There are actually six reasons why the RBI superseded the board of Yes Bank.

Deteriorating Financial Position

The financial position of Yes Bank has undergone a steady decline over the last few years because of its inability to raise capital to address potential loan losses and resultant downgrades, triggering invocation of bond covenants by investors, and withdrawal of deposits. The bank was making losses and inadequate profits in the last four quarters.

Governance Issues

The bank has also experienced serious governance issues and practices in recent years which have led to a steady decline of the bank. Take, for instance, the bank under-reported NPAs to the tune of Rs 3,277 crore in 2018-19. That was prompted RBI to dispatch R Gandhi, a former Deputy Governor, to the board of the bank.

False Assurance

The Reserve Bank says that it was in constant touch with the bank’s management to find ways to strengthen its balance sheet and liquidity. It says that the bank management had indicated to the Reserve Bank that it was in talks with various investors and they were likely to be successful.

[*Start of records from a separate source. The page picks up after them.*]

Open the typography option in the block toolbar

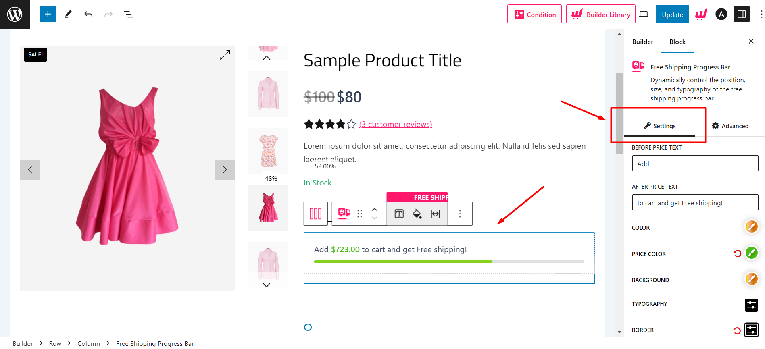398,214
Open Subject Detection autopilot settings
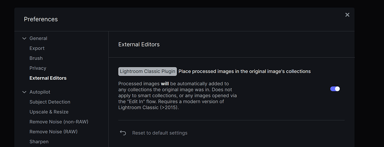Screen dimensions: 384x147 point(50,102)
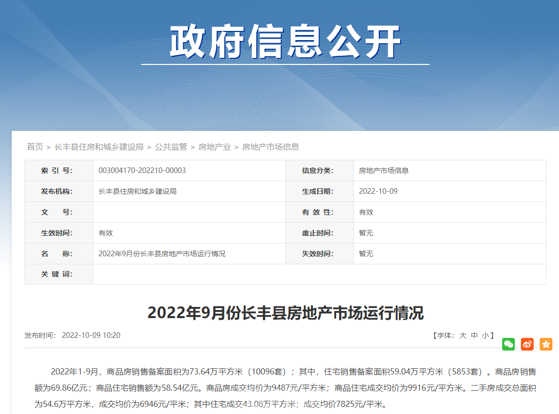This screenshot has width=559, height=414.
Task: Share article via WeChat icon
Action: pyautogui.click(x=508, y=344)
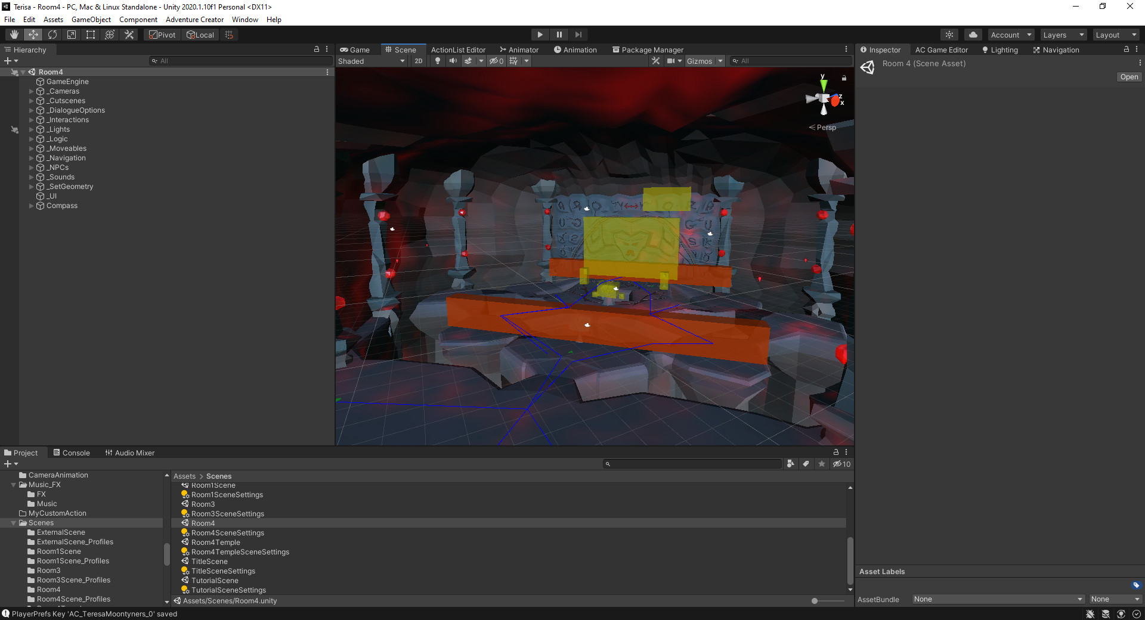Click the Play button
Viewport: 1145px width, 620px height.
(x=540, y=35)
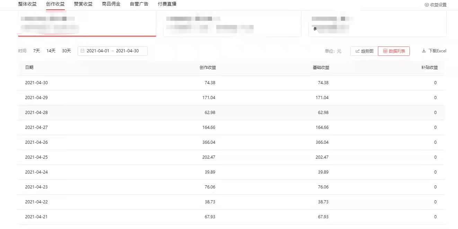Open start date 2021-04-01 picker
Image resolution: width=458 pixels, height=229 pixels.
pos(98,51)
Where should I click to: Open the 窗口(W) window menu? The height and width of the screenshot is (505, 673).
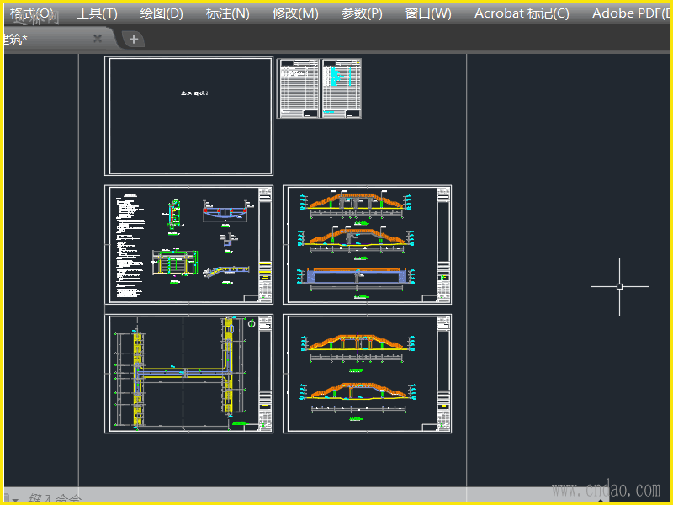[428, 13]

But in reality, there was no concrete proposal from investors to put the kind of money that the bank required to survive and grow.

Non-serious Investors

The bank was engaged with a few private equity firms for exploring opportunities to infuse capital as per the filing in stock exchange in February this year. “These investors did hold discussions with senior officials of the Reserve Bank but for various reasons eventually did not infuse any capital,” says RBI. Clearly, it shows that the investors are not serious enough to put the capital into the bank. In fact, the size of capital would have given the new investor (s) a large stake where RBI’s permission is a must.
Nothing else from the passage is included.